Que había mucho monumento público con la estrella azul de David.

Que hasta hacía poco las calles y carreteras se llenaban

de estrelladas banderas de Israel.

Si usted ha venido acá hace unos meses… lo veía, dijo Jamal.

Sí, certificó el editor, hasta en estos árboles ponían banderas…y propaganda.

Notable, susurró ahíto el historiador de la lengua.

Miren, tienen que comer todo, es falta de educación dejar la kunafa,

dijo Jamal

más en serio que en broma,

pero la escritora insistió en que ella no podía

con tanto amor

que les dijera, por favor,

qué implicaba presidir la Asociación Palestina

en medio de semejante atrocidad

de semejante asesinato colectivo.

Jamal se echó para atrás en su silla.

Masticó lentamente la palabra asesinato,

La palabra genocidio,

se tragó la palabra mortandad

antes de pronunciarla.

Yo no temo nada, dijo.

No temo morir.

Ya me quisieron matar, hace poco, en una emboscada.

Se produjo un silencio mortal.

Jamal levantó su brazo izquierdo y mostró

la larga y ancha cicatriz.

Les contó que tras la invasión de Gaza,

cuando cada día eran aniquilados unos 500 palestinos,

él estaba yendo a un foro en el centro histórico,

de la capital,

solo en su auto

sin su esposa palestina

sin sus hijos palestinos

solito, dijo, por la ruta de siempre.

Ellos sabían que yo voy a pasar por ahí, dijo

usando el tiempo presente.

Se detuvo en un semáforo, detrás de

dos autos,

bajó la ventana,

un poquito, diez centímetros, dijo,

y vio a un hombre caminando hacia él,

apuntándole con una pistola,

y pensó,

hasta aquí nomás llegué,

porque el hombre disparó,

disparó,

pero no pasó nada.

Escuche el trick pero estaba trabada la pistola,

dijo, y dijo

que desde atrás apareció un segundo hombre,

una segunda mano

con un cuchillo,

dijo que ese cuchillo milico iba dirigido a su yugular,

dijo que alcanzó a meter el antebrazo en el hueco de la ventana,

y ahí recibió las cuchilladas

como picando hielo, dijo.

Pero yo no sentía nada,

y tal vez no sintiera dolor porque el cuchillo

había rebanado nervios y músculo.

Jamal quiso bajarse del coche,

eso dijo,

defenderse como un paisano.

Y en efecto se bajó, pero ya los dos

atacantes habían huido.

A su alrededor había un charco de sangre

más roja que

blanca, negra, verde,

y detrás de sí bajó otro conductor,

le quitó el cinturón,

le hizo un torniquete

se lo llevó a urgencias.

¿Tú crees que te querían matar?, preguntó

tontamente la escritora.

, me querían matar, pero no el gobierno,

dijo Jamal,

porque si ellos me quisieran muerto eso ya estaba hecho.
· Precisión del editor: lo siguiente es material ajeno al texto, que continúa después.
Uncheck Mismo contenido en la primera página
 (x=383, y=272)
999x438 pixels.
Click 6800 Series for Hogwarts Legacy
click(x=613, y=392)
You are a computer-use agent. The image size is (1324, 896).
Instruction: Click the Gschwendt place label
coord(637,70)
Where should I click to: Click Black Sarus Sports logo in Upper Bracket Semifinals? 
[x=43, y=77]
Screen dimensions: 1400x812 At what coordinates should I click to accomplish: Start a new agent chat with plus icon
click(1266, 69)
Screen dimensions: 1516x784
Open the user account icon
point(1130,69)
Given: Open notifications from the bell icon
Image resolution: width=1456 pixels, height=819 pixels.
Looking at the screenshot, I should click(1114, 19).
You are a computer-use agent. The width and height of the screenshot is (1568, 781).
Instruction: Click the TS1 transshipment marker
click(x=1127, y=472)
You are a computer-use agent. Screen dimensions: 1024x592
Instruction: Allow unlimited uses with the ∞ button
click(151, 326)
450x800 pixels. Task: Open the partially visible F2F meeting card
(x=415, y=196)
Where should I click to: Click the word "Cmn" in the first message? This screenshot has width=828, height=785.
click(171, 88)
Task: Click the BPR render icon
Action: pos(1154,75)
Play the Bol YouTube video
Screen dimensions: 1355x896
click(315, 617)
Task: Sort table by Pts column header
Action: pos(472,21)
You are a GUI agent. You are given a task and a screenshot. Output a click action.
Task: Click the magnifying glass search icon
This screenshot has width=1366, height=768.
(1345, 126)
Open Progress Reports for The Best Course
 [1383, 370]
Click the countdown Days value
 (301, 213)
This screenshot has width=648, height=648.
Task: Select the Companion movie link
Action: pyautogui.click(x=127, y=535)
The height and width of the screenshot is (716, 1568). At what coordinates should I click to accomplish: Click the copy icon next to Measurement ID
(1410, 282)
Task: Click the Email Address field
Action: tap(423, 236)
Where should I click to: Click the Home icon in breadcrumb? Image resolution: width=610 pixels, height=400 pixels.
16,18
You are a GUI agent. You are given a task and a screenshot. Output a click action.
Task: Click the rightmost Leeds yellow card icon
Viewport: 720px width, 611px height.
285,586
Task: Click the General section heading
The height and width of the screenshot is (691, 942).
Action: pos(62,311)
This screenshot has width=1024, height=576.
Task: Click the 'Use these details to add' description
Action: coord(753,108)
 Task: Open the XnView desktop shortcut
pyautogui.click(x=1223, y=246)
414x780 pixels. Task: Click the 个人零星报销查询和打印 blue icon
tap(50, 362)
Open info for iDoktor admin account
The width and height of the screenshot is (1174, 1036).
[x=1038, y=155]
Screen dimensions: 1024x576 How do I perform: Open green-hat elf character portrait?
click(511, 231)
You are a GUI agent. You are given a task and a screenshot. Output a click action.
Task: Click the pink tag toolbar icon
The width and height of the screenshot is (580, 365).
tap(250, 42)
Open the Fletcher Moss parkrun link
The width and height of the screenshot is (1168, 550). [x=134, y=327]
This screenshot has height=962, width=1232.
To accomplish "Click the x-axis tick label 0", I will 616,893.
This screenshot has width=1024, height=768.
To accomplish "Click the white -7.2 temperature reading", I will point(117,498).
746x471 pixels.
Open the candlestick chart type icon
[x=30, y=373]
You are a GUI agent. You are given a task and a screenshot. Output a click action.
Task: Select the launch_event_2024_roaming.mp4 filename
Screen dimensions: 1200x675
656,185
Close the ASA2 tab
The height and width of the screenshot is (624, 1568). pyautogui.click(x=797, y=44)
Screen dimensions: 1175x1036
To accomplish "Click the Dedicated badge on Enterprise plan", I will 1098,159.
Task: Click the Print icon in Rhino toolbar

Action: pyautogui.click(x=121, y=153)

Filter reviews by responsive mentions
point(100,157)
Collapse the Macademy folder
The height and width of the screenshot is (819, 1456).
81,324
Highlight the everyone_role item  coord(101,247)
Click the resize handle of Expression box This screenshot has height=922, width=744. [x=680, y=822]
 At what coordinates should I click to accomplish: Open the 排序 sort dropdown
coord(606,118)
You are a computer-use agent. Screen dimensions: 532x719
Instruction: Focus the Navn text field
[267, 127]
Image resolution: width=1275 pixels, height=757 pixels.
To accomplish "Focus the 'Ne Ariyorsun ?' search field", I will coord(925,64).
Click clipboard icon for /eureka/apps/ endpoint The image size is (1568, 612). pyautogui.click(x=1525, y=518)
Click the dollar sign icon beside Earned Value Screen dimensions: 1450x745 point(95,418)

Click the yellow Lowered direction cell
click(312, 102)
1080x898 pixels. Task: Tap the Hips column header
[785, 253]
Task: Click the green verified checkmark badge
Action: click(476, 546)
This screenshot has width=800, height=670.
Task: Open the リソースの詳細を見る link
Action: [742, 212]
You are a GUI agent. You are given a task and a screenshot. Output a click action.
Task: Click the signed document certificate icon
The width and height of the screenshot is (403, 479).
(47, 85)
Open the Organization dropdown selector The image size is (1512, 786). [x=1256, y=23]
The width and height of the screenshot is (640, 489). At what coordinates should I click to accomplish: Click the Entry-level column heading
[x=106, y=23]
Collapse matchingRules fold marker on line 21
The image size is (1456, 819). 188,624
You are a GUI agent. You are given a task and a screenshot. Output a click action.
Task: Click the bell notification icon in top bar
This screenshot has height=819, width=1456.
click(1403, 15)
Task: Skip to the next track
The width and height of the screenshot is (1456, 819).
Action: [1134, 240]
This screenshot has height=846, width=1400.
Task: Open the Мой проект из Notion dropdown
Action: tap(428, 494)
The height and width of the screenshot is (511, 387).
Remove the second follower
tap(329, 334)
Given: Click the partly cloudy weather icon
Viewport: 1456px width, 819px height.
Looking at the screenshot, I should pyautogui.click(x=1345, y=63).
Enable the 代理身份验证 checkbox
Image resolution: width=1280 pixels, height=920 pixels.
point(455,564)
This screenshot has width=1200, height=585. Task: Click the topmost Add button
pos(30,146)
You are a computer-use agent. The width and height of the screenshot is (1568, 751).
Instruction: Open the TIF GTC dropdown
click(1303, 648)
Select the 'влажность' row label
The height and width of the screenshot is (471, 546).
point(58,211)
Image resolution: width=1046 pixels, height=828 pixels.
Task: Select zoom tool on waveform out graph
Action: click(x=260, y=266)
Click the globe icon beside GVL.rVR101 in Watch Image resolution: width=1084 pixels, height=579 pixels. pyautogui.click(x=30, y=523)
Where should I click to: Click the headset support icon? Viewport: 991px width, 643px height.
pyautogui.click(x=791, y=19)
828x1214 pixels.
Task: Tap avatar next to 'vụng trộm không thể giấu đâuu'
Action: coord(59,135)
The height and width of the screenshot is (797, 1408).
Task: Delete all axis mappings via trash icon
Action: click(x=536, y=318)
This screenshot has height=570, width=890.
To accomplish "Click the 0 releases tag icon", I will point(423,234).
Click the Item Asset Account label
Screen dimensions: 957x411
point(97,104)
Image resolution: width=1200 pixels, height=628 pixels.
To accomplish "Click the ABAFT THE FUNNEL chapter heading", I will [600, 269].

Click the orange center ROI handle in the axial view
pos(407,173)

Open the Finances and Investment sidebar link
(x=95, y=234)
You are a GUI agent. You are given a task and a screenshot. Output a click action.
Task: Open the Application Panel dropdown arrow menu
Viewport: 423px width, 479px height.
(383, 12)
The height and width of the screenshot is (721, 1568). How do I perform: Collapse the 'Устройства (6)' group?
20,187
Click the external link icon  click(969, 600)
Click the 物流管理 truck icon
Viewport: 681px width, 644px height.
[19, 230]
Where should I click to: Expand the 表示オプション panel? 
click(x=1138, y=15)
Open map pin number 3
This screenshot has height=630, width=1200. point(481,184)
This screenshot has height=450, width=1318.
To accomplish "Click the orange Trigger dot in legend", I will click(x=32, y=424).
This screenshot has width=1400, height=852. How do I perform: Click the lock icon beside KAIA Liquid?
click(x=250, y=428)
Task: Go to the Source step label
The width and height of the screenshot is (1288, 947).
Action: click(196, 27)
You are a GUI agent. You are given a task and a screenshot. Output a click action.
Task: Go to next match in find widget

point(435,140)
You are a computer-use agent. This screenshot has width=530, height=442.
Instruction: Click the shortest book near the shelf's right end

Este gobierno me protegió,

me dio vigilancia las 24 horas.

Hasta´orita yo tengo una patrulla frente de mi casa.

¿Ninguna organización reivindicó?,

preguntó el historiador de la lengua con la boca llena.

No, dijo Jamal

y mirando los platos

con apenas pedacitos de pistacho flotando

en el almíbar,

dijo.

ninguna reivindicación,

no hace falta eso,

dijo en presente,

contento de ver ya vacíos los platos

de haber satisfecho el hambre de la mesa.